WHAT TO WORK ON
The required output is the line containing "You are a computer-use agent. Screen" and every line after it, transcribed exactly through the end of the data below.

########################################

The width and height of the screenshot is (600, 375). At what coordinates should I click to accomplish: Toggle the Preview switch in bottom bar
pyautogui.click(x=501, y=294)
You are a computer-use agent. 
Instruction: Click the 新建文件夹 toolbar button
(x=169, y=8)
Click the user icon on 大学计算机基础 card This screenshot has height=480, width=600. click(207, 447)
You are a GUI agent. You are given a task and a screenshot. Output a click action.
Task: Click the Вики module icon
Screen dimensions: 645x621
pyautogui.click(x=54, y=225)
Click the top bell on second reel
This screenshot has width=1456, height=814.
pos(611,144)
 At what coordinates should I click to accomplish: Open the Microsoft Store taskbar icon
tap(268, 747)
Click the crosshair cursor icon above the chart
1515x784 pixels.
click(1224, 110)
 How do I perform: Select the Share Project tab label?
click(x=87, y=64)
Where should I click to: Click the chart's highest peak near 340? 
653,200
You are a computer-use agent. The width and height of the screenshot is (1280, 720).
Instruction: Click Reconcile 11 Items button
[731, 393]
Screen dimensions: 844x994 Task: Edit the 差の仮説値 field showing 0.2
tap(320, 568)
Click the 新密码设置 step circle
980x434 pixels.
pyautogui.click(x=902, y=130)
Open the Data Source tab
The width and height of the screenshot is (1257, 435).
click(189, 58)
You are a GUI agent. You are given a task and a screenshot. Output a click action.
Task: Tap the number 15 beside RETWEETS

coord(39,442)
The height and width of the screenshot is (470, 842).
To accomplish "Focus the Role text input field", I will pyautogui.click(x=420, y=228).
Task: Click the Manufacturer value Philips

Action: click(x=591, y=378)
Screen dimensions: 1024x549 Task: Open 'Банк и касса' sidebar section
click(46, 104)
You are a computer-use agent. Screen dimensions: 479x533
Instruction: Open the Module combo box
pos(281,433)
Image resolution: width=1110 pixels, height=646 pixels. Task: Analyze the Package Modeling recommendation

########################################

YOUR RESPONSE
You are a computer-use agent. Screen dimensions: 479x533
Instruction: Open the Module combo box
pos(281,433)
Image resolution: width=1110 pixels, height=646 pixels. Task: Analyze the Package Modeling recommendation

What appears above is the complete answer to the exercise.